= Dependent adult =

Non-senior citizens (18-64) who require assistance in their day-to-day lives

Dependent adults are adults who are not senior citizens but who need assistance in their day-to-day life. Activities that require assistance include normal activities including but not limited to showering or getting out of bed. Dependent adults have special rights and protections from abuse. After the age of 64, a person who might otherwise be considered a dependent adult is afforded other rights and protections as a senior citizen or elder. Laws regulating dependent adult abuse are very similar or identical to those governing elder abuse.

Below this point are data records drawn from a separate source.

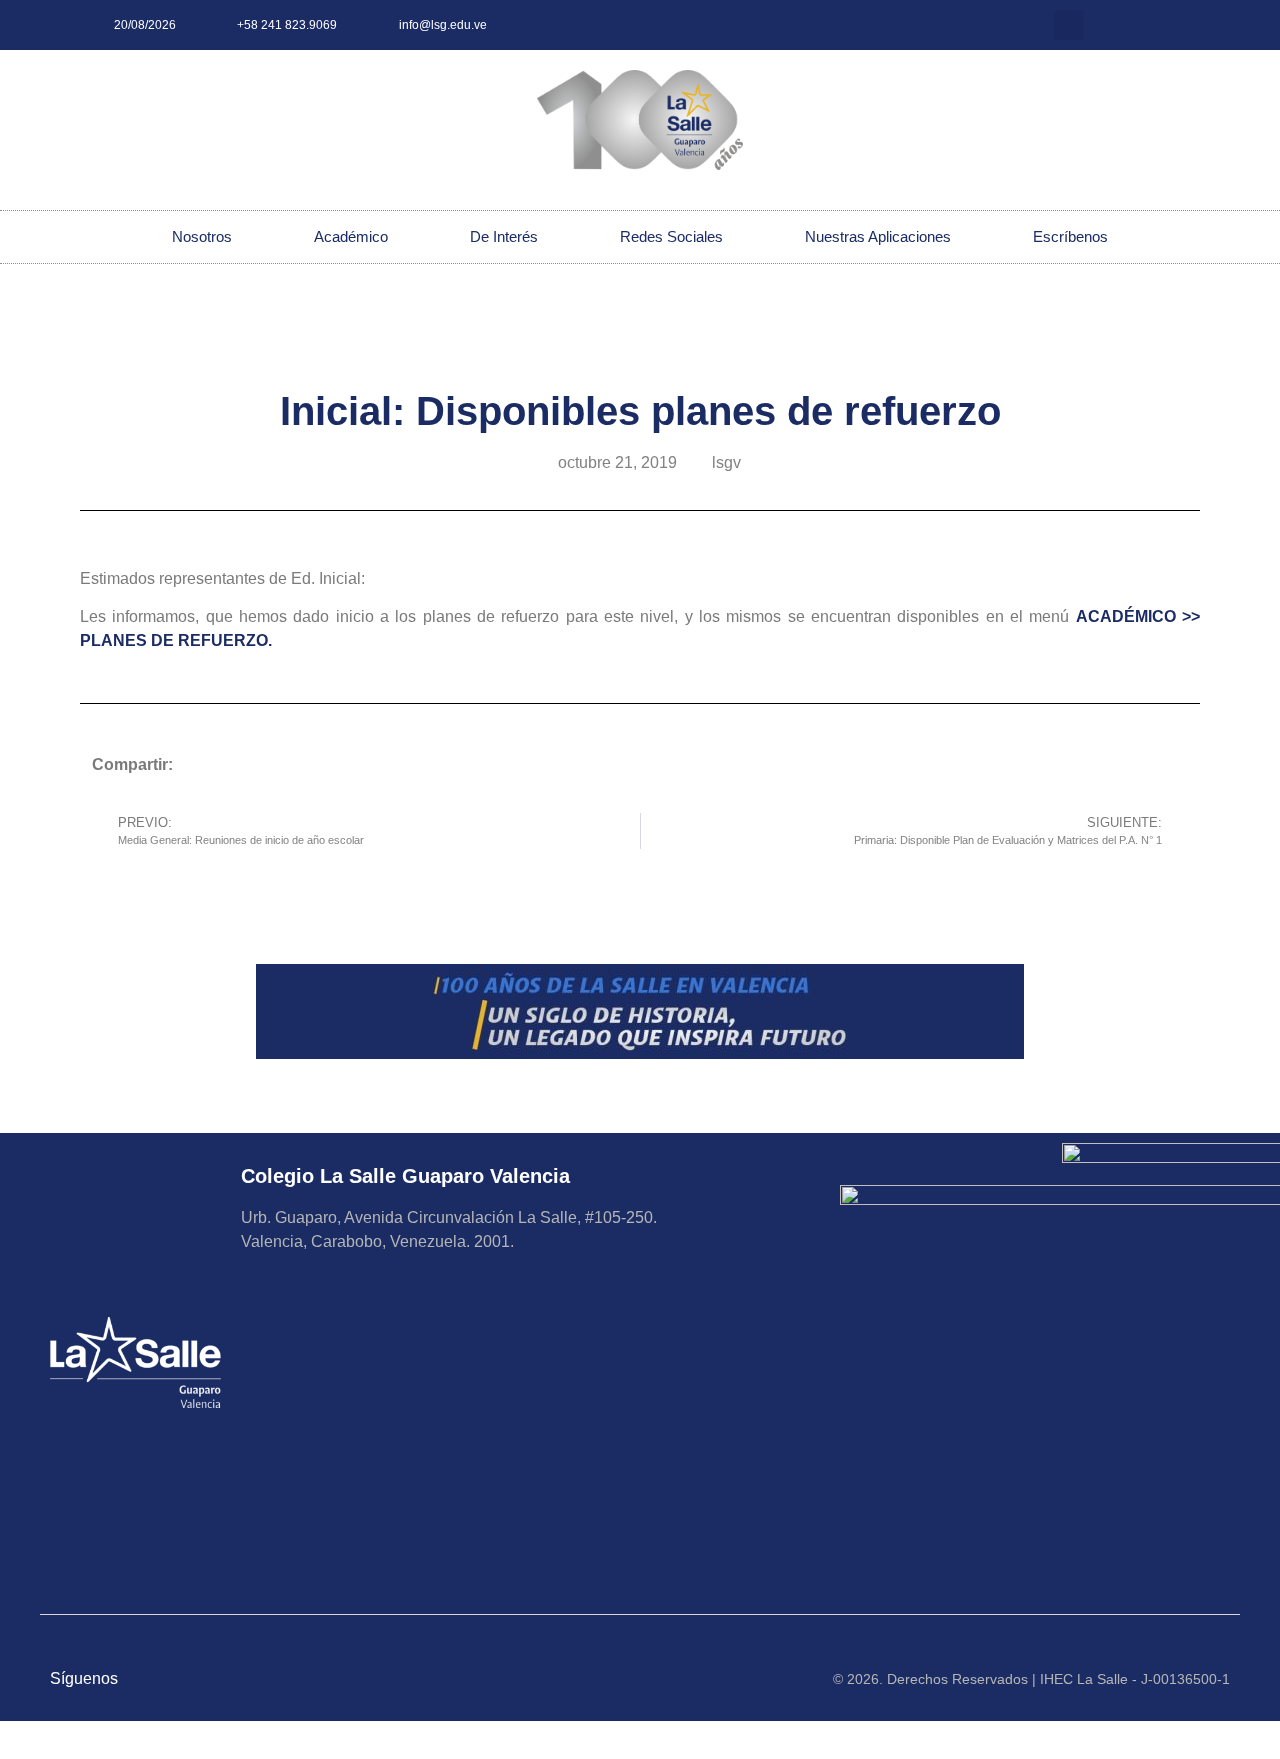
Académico (351, 236)
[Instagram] (1113, 25)
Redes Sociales (671, 236)
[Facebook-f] (1179, 25)
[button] (1069, 25)
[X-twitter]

The definition is similar from state to state. California Welfare and Institutions Code Section 15610.23 defines a dependent adult as:

(a) 'Dependent adult' means any person between the ages of 18 and 64 years who resides in this state and who has physical or mental limitations that restrict his or her ability to carry out normal activities or to protect his or her rights, including, but not limited to, persons who have physical or developmental disabilities, or whose physical or developmental abilities have diminished because of age.

(b) 'Dependent adult' includes any person between the ages of 18 and 64 years who is admitted as an inpatient to a 24-hour facility, as defined in Sections 1250, 1250.2, and 1250.3 of the Health and Safety Code.
The state of California gives two primary protections to dependent adults which include:

1. Any physical, emotional, or sexual abuse – including trauma inflicted by negligent conduct – can constitute a violation of California laws protecting the elderly and those with disabilities. Those found to have inflicted abuse upon an elder or disabled person not only face possible civil and criminal penalties, but the victim of the abuse can also seek to recover damages inflicted upon them, including the pain and suffering they have experienced.

2. Dependent adults are protected from unexpected transfers of property or assets to individuals who might exert undue influence over them. This includes caregivers, those who marry them, and individuals responsible for drafting or transcribing a will, trust, or similar "instrument" of estate transfer.